### [Given exercise]
Copy out every line of the part of the rows that opens with the line containing "Open the Indicators menu icon" and closes with the line containing "point(756,138)", both of those lines included, and add 132 to each coordinate in the answers. Omit the pictures.
----- Information provided -----
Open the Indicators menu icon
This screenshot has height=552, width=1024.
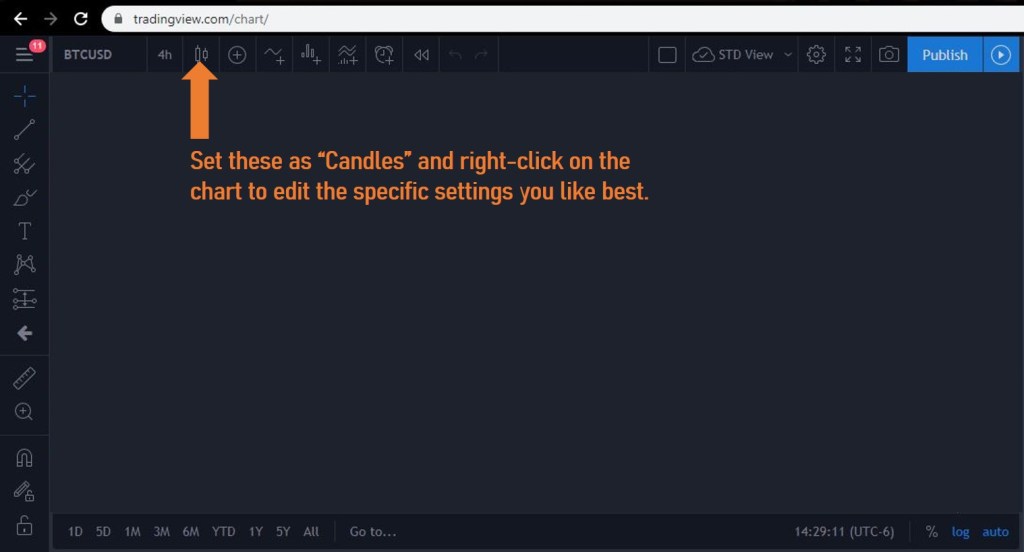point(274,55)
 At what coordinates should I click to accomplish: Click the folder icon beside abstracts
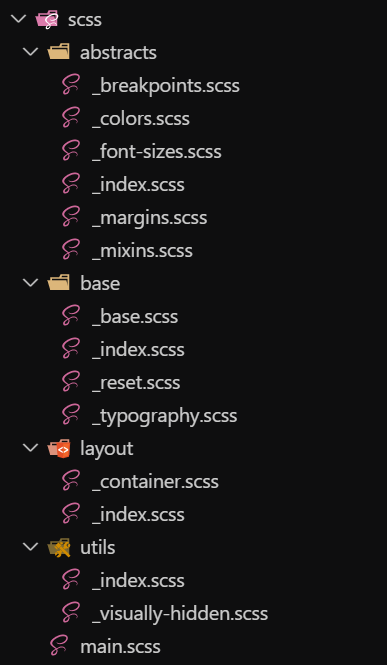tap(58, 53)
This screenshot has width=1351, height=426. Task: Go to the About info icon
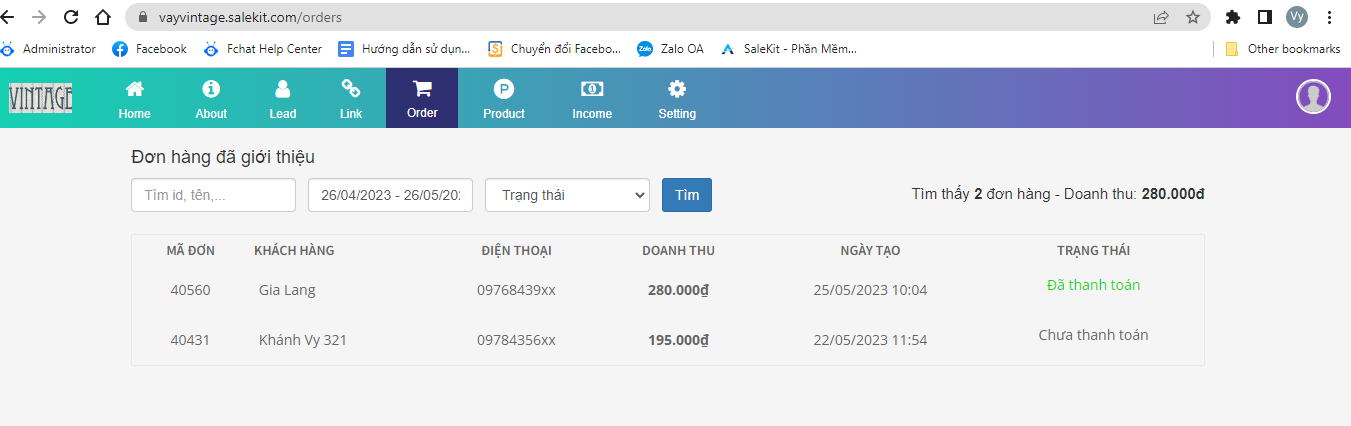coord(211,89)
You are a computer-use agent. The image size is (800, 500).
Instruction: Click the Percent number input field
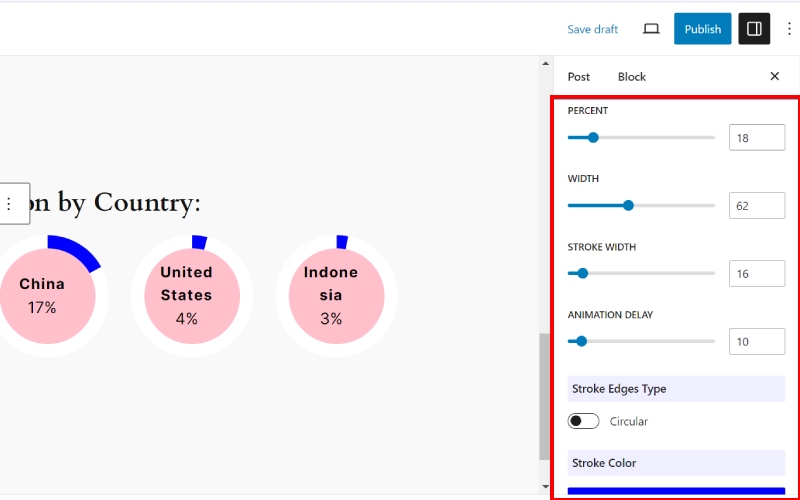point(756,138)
-----
----- Information provided -----
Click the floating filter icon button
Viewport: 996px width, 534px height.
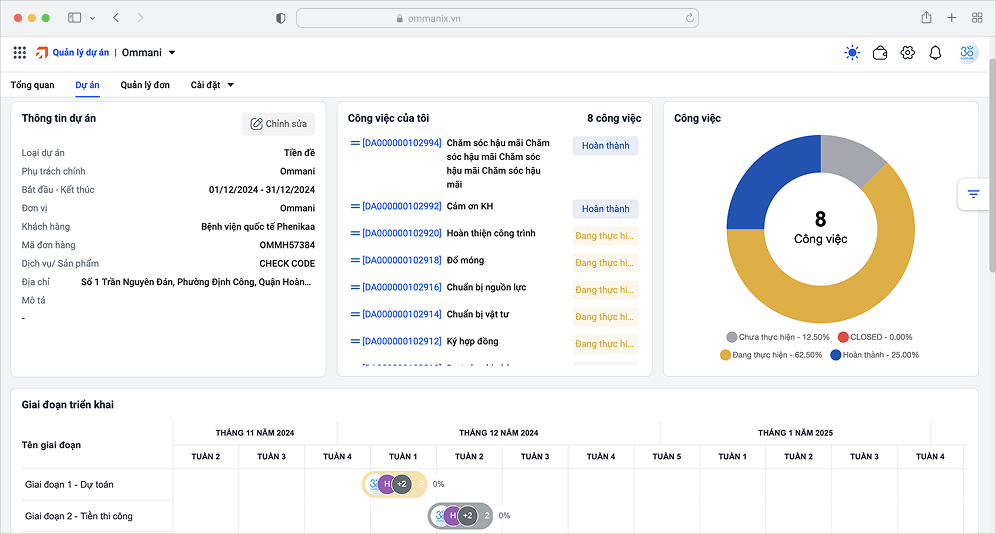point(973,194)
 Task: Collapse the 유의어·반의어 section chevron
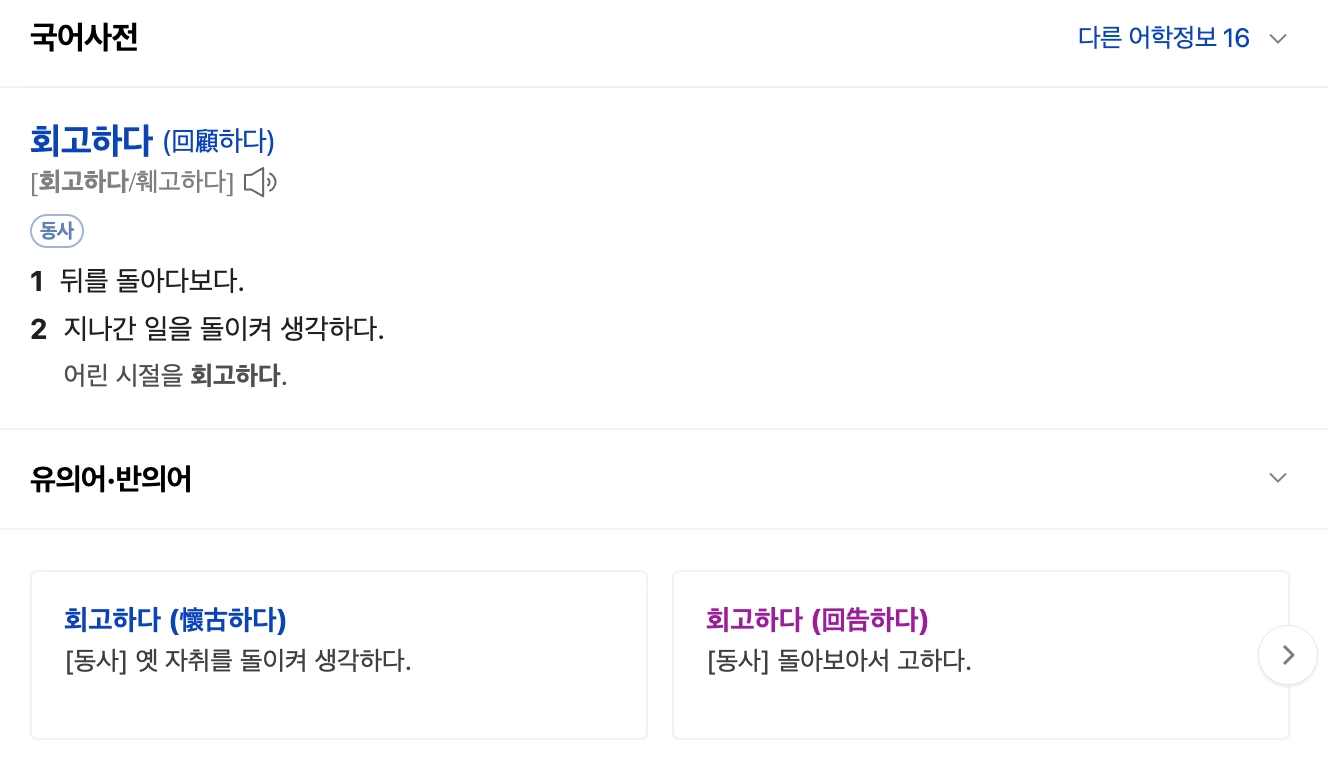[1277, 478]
-----
### [Exercise response]
Open the Indicators menu icon
This screenshot has height=552, width=1024.
point(406,187)
 At what coordinates should I click to accomplish: Click the folder icon beside abstracts
tap(190, 185)
This screenshot has width=1351, height=426. Task: Go to the About info icon
coord(343,221)
You are a computer-use agent. The image size is (800, 500).
Instruction: Click the Percent number input field
point(888,270)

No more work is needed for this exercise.